Posted to user@tika.apache.org by Public Network Services <pu...@gmail.com> on 2012/01/15 14:04:07 UTC

File type detection

Hi...

I am using Tika 0.9 to detect various types of files and formats, but not
getting the expected behavior. More specifically:

   - For XML files, sometimes the returned type is "text/xml" and some
   other types it is "application/xml". The second case happens intermittently
   and has occurred rarely, so it is not reproducible. Perhaps a class loading
   issue?


   - For various application files (e.g., images or MS-Office files) the
   detected type  is the generic "application/octet-stream", as opposed to the
   specific MIME type for the application.

The detection is made via a simple call to


new Tika().detect(inputStream);


where "inputStream" is the Java InputStream object used for reading from
the corresponding data file.


Is there any additional configuration (or other usage pattern) needed to
achieve the desired behavior?

Thanks!

Re: File type detection

Posted by Nick Burch <ni...@alfresco.com>.
On Sun, 15 Jan 2012, Public Network Services wrote:
> I am using Tika 0.9 to detect various types of files and formats, but not
> getting the expected behavior.

I'd suggest you try a recent nighlty build, and see if that helps - we've 
done quite a bit of detection work since 0.9

> - For various application files (e.g., images or MS-Office files) the
>  detected type  is the generic "application/octet-stream", as opposed to the
>  specific MIME type for the application.

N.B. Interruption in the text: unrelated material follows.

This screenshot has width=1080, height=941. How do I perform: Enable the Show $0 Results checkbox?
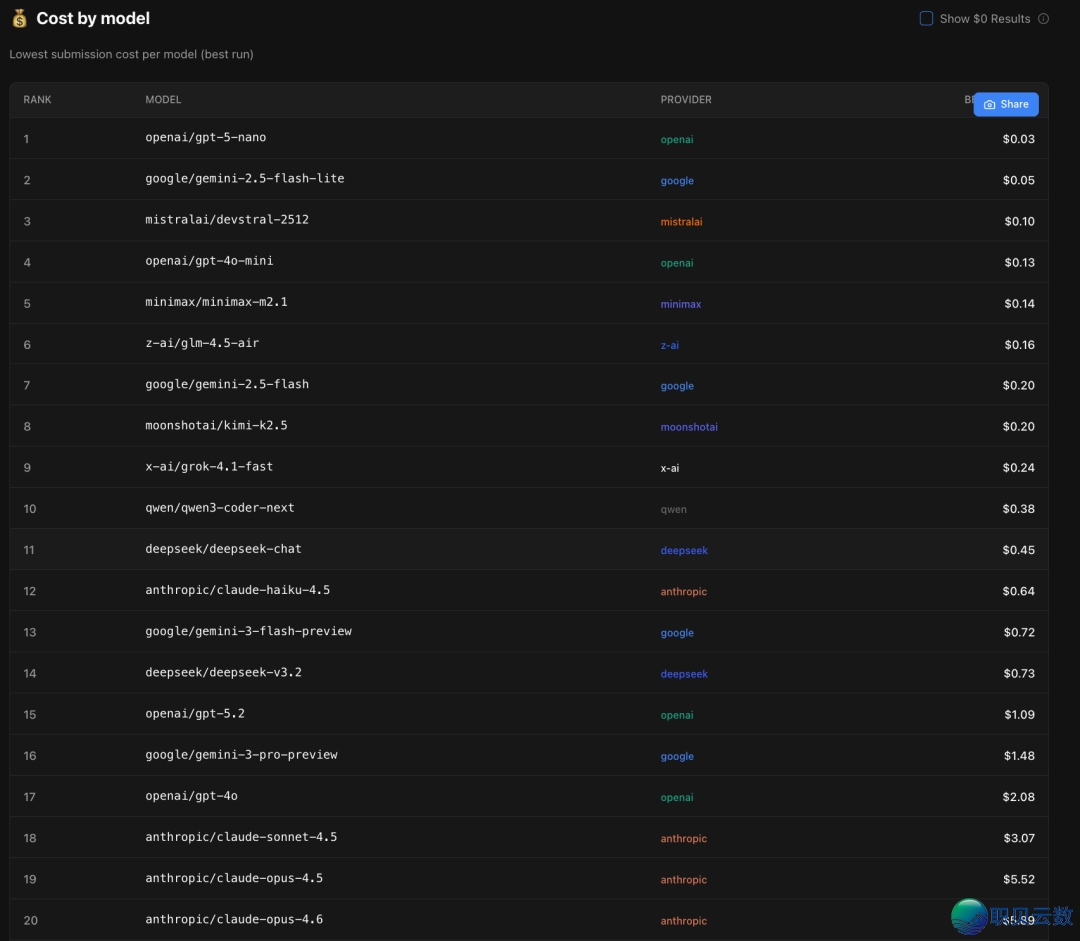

For office file formats to be properly detected, you'll need to also have 
the tika parsers jar (+ dependencies) in your classpath, so that the extra 
detectors are present

> The detection is made via a simple call to
>
> new Tika().detect(inputStream);

It's worth double checking with the tika-app jar and the --detect flag, 
that'll let you verify if a detection problem is really a Tika one, or a 
problem with your setup (eg missing jars)

Nick